第十幕


 第十幕



 カフェを退店したバーバラらはケネスが運転する乗用車でイスタンブールの市内を駆け抜けると、やがて旧市街のエミニョニュ地区に建つアパートメントへと辿り着き、階段を駆け上がって最上階へと足を踏み入れた。アパートメントの内部はモサドによって踏み荒らされた状態のまま放置されており、リビングのローテーブルの上には、クンツの祖父の形見であるルガー拳銃がぽつんと取り残されるように転がっている。

「まずは着替えだ。いつまでもこんな糞ダサい格好をしていたら、あたしの美的センスと審美眼まで腐って来ちまう」

 そう言ったバーバラは、モサドに着せられた安物の無地のTシャツとハーフパンツを脱ぐや否やゴミ箱に放り込み、文字通りの意味でもって脱ぎ捨てた。そして一糸纏わぬ全裸の彼女は寝室へと移動してクローゼットを開けると、お気に入りの黒いレースの下着を身に着け、その上からやはり黒いレースのキャミソールとブーツカットのデニムジーンズ、それに黒い革のライダースジャケットを羽織る。
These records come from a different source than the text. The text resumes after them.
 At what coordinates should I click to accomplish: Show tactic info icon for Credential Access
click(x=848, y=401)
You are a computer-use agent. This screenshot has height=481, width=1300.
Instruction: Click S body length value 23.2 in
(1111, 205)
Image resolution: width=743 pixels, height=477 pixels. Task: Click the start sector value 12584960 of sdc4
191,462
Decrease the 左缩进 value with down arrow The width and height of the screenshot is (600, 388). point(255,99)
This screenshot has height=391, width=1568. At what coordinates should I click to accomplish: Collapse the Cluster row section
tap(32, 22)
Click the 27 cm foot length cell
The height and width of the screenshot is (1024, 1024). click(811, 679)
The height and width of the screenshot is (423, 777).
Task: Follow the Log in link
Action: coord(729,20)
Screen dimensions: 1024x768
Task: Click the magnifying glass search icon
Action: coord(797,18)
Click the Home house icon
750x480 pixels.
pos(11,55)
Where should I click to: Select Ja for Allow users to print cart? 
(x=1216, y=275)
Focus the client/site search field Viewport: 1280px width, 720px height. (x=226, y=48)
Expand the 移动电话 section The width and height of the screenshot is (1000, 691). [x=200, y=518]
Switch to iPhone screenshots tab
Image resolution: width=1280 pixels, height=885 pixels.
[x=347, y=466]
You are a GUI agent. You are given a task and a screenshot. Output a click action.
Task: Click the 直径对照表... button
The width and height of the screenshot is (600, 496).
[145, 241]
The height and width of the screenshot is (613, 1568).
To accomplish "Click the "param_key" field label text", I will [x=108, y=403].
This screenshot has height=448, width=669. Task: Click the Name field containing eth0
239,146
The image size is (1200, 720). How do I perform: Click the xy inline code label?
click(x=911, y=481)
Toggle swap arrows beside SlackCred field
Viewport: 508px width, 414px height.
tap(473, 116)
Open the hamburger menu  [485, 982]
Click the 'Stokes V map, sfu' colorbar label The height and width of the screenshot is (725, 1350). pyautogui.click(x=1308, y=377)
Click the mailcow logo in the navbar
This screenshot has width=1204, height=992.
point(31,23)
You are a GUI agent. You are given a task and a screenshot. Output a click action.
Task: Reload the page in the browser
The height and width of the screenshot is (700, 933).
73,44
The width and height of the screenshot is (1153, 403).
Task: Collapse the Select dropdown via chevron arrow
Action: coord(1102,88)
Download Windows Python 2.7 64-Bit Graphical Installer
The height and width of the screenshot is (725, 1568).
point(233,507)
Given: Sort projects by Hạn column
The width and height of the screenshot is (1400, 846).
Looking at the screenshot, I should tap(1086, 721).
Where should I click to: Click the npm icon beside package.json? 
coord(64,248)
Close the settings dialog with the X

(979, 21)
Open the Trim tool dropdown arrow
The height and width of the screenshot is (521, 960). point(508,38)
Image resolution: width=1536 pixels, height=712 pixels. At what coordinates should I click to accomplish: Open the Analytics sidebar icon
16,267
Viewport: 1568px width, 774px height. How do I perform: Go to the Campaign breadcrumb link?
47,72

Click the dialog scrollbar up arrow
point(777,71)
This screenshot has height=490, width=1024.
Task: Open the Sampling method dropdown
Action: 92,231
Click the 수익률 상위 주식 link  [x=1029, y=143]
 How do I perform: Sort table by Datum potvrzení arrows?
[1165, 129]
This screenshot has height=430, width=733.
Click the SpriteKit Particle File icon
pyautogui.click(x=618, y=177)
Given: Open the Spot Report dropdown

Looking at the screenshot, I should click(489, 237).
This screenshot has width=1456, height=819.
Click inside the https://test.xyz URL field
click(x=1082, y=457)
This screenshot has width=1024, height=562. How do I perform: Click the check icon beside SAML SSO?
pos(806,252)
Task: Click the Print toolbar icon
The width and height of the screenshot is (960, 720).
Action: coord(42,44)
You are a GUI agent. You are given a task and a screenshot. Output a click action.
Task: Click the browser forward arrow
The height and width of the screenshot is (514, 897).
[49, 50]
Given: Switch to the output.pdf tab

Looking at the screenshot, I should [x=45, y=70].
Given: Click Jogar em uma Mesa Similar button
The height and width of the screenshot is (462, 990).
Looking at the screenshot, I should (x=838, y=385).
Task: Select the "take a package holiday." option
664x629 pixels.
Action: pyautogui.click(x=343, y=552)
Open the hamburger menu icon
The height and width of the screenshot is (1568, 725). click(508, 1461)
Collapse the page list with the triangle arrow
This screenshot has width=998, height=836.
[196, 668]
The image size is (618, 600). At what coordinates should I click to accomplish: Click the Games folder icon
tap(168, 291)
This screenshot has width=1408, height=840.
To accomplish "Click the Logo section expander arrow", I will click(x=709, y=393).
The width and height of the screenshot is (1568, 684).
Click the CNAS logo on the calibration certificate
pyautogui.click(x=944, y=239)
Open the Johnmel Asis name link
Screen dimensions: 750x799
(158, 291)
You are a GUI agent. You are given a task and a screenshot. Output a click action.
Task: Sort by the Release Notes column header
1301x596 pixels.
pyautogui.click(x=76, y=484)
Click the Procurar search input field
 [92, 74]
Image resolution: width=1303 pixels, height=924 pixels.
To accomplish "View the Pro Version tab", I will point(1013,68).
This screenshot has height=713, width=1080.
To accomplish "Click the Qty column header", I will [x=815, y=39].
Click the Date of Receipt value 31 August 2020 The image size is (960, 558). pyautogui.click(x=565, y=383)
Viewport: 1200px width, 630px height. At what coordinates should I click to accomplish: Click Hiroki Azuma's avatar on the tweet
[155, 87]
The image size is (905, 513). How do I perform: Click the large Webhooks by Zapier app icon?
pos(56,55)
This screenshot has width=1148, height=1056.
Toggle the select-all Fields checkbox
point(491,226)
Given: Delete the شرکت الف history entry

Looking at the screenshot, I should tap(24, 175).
後は踵に拍車が取り付けられたカウボーイブーツを履き、両手に革のタクティカルグラブを穿いてメタルフレームのサングラスを掛ければ着替えは完了するが、未だ身支度は完璧ではない。

「今回の敵は、モサドのメトツァダと銃剣キードーンどもだ。いつもの殺しの仕事の様な、並の装備じゃ歯が立たない」

 今度は寝室の中央に置かれたクイーンサイズのベッドの脇まで移動すると、バーバラはそのベッドのマットレスの下の空間を利用した引き出し収納を開け、内部を確認した。するとそこには安眠を約束する寝室には似つかわしくない、種々雑多な銃火器の類がずらりと並ぶ。各種拳銃、短機関銃サブマシンガン自動小銃アサルトライフル散弾銃ショットガン、それに軽機関銃や重機関銃に至るまで、その種類は様々だ。

「室内での戦闘じゃ、でか過ぎる銃は却って不利だな」

 バーバラはそう呟きながら、使い慣れた二挺のモーゼル拳銃の『モンティ』と『パイソン』とを左右の腰のホルスターに納め、更に左の脇の下のホルスターには野太い銃身バレルが剥き出しになった、やけに大きく無骨な一挺の拳銃を納める。勿論腰のガンベルトのポケットには、それらの拳銃の予備の銃弾をぎっしりと詰め込む事も忘れない。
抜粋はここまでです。